Today was a big day. Today I sat down with my oncologist with the results of last weeks CT Scan. We were hoping that the 4 cycles of chemo has had some impact on the tumours, and that hopefully that would show with a decrease in the size of them all. Results were not what I was looking for.
The last CT I had was a couple of weeks prior to surgery. The existing tumours are now larger than they were then. What we are hoping is that this means that they grew significantly between Oct and Nov, and once chemo started it has started to shrink them, just not far enuff yet. The other alternative is that they are still growing. We have decided to do another 2 cycles of chemo and then do another CT to determine which one of the above is happening.
So its a setback, pretty down about it for sure. I feel a bit like I am heading out the back door. But its OK. If its working, then we continue on with the same regime for now. If its not, then we look to go to another regime, which like this one, may, or may not work. The key for the treatment seems to be to stay on each chemo regime as long as you can, because there will come a time when it will stop working, or become toxic. Just have to try and stretch that time out as much as we can. I was hoping I would be able to stay on this first one a lot longer with it working well. Maybe, maybe not.

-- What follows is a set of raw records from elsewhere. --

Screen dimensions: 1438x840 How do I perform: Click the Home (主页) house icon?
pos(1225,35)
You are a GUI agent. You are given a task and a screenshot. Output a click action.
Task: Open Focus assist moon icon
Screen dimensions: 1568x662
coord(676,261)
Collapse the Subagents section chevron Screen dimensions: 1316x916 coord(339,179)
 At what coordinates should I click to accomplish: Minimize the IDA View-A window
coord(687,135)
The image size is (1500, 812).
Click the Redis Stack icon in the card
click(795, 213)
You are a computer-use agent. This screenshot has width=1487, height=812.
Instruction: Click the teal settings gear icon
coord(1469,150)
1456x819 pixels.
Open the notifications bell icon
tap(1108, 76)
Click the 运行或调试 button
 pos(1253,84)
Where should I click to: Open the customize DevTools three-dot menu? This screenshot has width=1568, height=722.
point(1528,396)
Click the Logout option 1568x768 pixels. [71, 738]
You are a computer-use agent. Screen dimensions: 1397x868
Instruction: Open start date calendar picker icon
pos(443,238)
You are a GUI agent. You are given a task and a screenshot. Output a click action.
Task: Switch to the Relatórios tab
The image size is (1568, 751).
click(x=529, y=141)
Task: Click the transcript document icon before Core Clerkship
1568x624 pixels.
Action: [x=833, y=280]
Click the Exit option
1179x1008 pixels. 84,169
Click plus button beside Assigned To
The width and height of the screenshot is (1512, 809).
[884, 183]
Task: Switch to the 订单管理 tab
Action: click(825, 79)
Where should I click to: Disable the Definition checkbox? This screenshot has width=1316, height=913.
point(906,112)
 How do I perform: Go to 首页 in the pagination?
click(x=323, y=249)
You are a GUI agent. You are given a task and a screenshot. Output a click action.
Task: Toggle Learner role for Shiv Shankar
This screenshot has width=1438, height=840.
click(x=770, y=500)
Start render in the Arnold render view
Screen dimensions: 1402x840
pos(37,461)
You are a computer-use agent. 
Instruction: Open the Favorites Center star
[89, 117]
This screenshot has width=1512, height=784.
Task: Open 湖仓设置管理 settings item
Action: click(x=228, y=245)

So family has talked it all over as usual, a few tears, and then we park that and move on, back to a good day tomorrow. We are crossing our fingers for the next scan in a few weeks. I read Jimmy Stynes book this week and he described his approach to his cancer battle as "never surrender". I like that, it doesn't always mean fighting, it means that we will keep trying, keep moving forward, keep making decisions, keep enjoying each day we can, and fight when we need to. That makes sense to me. As I have said before, its not about staying positive and strong 100% of the time, its about resilence, bouncing back, seeing the good, accepting the not so good, and moving on.
Back to a waiting game now, work thru the 2 weeks of bad-week-good-week, then back into chemo again for the day the other side of Australia day. Might wear my Australian Flag Boardies that day.
Because, tomorrow is always another day.
Trev.
Not what I wanted to hear either Trev :(
ReplyDeleteIt seems like you are being kicked to the curb, but you display such amazing spirit, and just pick yourself, dust yourself off and move on. That's incredibly cool my friend. I respect you a lot for that. Better news to come.
Sorry the news isn't better. If it was a matter of determination and positive attitude you'd be out of the woods by now. 'Never surrender' is a catch phrase we could all use. My thoughts are with you, Mate.